» Prompt
Your answer should consist only of the line with "Where should I click to: Click the Remove" and the lines after it, reproduced exactly through the end of the entries below.

Dataset entries:
───

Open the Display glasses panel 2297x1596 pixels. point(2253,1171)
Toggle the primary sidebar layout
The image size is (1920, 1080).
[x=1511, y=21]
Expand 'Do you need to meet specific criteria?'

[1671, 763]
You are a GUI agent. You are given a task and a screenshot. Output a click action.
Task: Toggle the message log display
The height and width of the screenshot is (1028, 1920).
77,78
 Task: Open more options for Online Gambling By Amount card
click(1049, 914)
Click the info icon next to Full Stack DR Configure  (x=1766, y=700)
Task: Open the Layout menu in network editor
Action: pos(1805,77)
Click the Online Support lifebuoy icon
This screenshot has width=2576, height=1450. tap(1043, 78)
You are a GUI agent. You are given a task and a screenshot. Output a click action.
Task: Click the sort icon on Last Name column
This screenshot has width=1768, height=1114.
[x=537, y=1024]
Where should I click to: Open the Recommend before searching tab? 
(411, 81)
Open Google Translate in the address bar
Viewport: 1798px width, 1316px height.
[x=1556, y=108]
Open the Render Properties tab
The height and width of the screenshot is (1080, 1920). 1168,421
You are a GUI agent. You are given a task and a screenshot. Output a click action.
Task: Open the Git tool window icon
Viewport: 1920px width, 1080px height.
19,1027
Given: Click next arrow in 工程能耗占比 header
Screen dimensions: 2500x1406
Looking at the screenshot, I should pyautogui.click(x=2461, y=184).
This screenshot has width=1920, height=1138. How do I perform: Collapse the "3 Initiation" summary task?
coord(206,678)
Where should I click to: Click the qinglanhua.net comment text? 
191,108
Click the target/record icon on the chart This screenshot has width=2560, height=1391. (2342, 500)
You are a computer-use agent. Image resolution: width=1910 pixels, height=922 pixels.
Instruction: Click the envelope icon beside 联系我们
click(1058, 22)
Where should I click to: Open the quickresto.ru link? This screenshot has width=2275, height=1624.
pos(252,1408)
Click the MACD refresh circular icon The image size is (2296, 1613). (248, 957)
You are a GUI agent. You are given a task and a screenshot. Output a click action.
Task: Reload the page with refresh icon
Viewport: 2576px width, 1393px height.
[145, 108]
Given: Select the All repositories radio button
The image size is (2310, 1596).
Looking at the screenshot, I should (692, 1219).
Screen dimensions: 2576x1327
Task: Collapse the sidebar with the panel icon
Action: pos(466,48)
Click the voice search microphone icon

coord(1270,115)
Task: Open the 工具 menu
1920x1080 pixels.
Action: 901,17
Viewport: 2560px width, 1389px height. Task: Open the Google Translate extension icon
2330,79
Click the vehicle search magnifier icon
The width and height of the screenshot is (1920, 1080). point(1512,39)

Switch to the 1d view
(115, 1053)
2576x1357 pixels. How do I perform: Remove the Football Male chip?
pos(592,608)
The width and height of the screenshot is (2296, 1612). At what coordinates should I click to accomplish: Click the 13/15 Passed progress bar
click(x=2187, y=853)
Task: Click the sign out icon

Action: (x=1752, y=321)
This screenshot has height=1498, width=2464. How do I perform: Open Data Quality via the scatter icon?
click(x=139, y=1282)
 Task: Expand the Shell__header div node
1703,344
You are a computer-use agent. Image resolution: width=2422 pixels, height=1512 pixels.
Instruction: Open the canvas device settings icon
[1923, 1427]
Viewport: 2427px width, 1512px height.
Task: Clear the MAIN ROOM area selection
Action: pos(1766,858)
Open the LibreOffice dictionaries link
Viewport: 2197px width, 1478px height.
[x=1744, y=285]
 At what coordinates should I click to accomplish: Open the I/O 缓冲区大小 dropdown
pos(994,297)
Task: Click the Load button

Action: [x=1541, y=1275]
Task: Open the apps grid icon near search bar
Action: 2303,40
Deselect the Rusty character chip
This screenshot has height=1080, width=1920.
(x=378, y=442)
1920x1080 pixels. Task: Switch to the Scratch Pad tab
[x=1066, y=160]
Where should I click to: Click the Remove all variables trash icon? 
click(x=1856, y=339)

───

» Answer area
Where should I click to: Click the Remove all variables trash icon? 
click(x=1856, y=339)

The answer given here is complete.